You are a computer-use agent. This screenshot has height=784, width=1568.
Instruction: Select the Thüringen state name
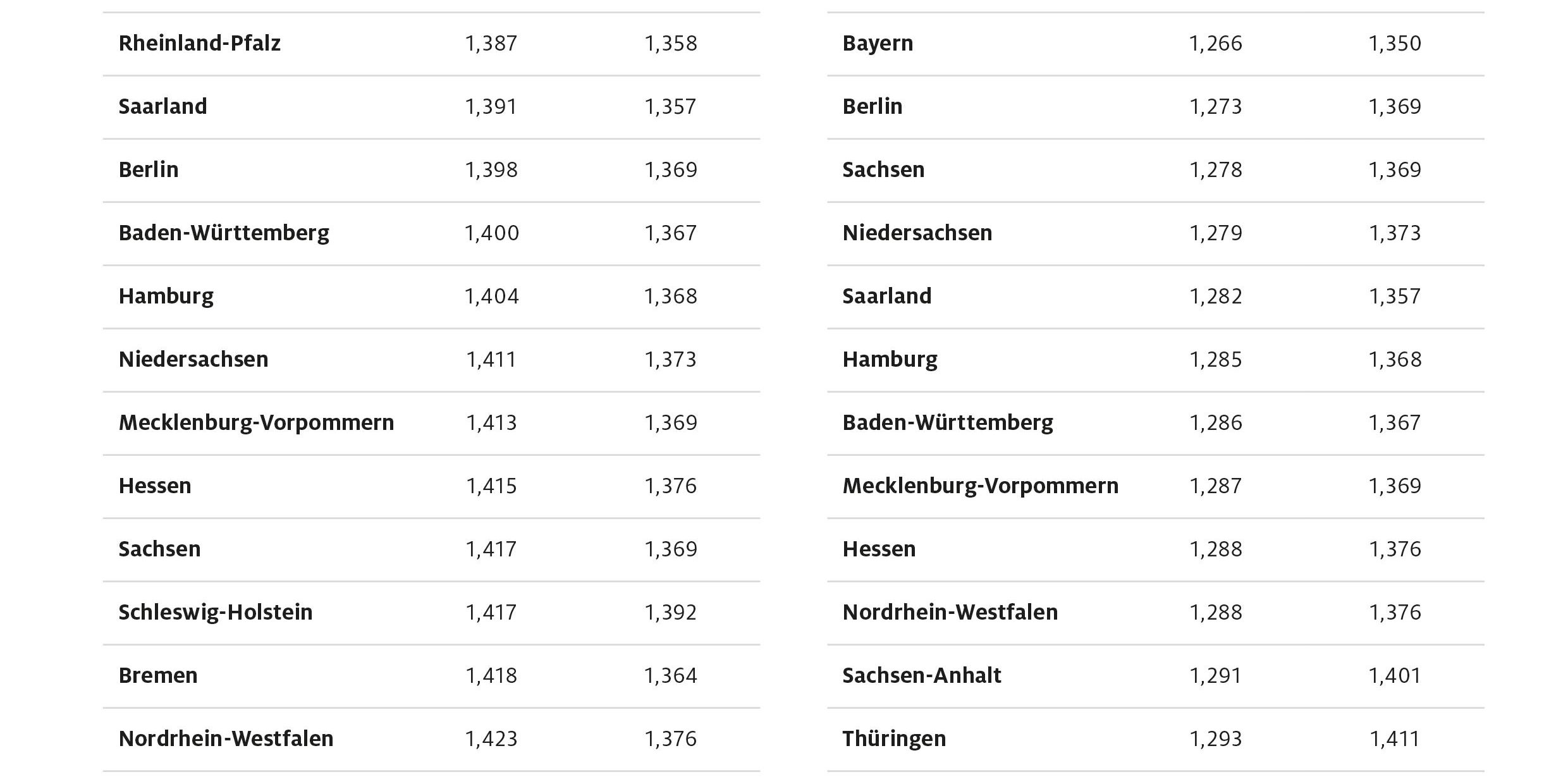tap(894, 738)
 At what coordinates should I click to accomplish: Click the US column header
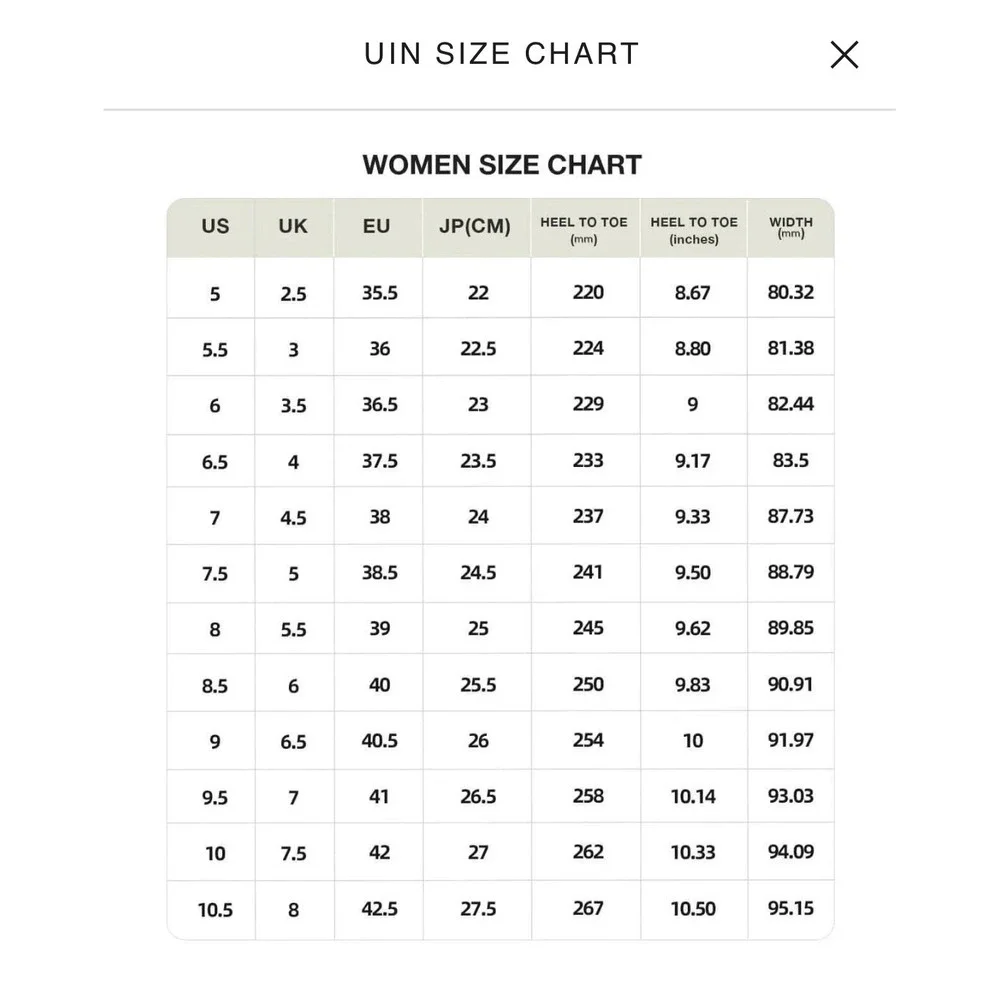click(x=215, y=226)

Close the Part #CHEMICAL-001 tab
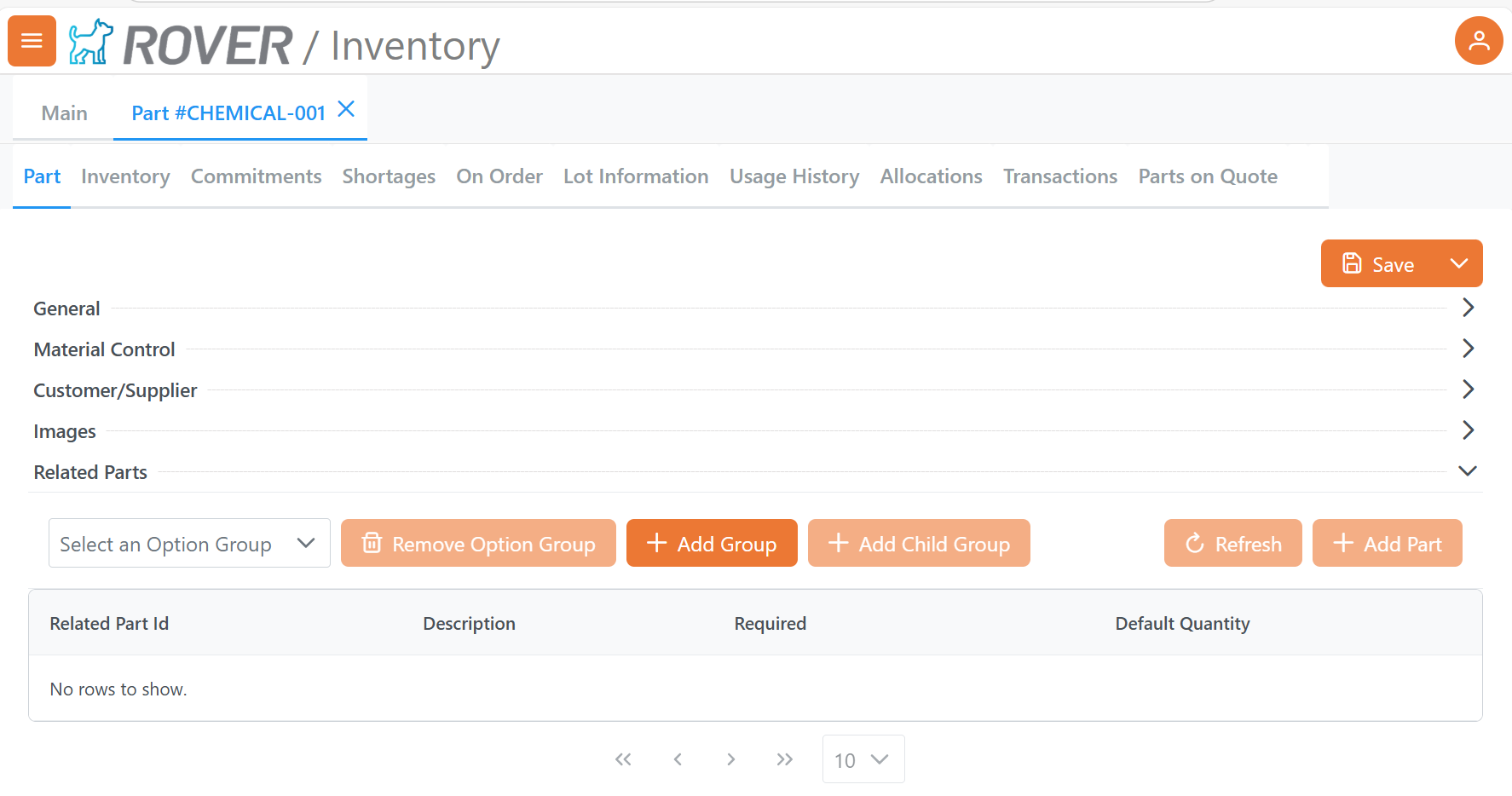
+ + +
• [ASSIGNMENT]
The records above must be printed exactly; the pictures stay out.

• [ANSWER BELOW]
You are a computer-use agent. This screenshot has height=784, width=1568.
Instruction: Select the Thüringen state name
tap(894, 738)
 At what coordinates should I click to accomplish: Click the US column header
click(x=215, y=226)

Close the Part #CHEMICAL-001 tab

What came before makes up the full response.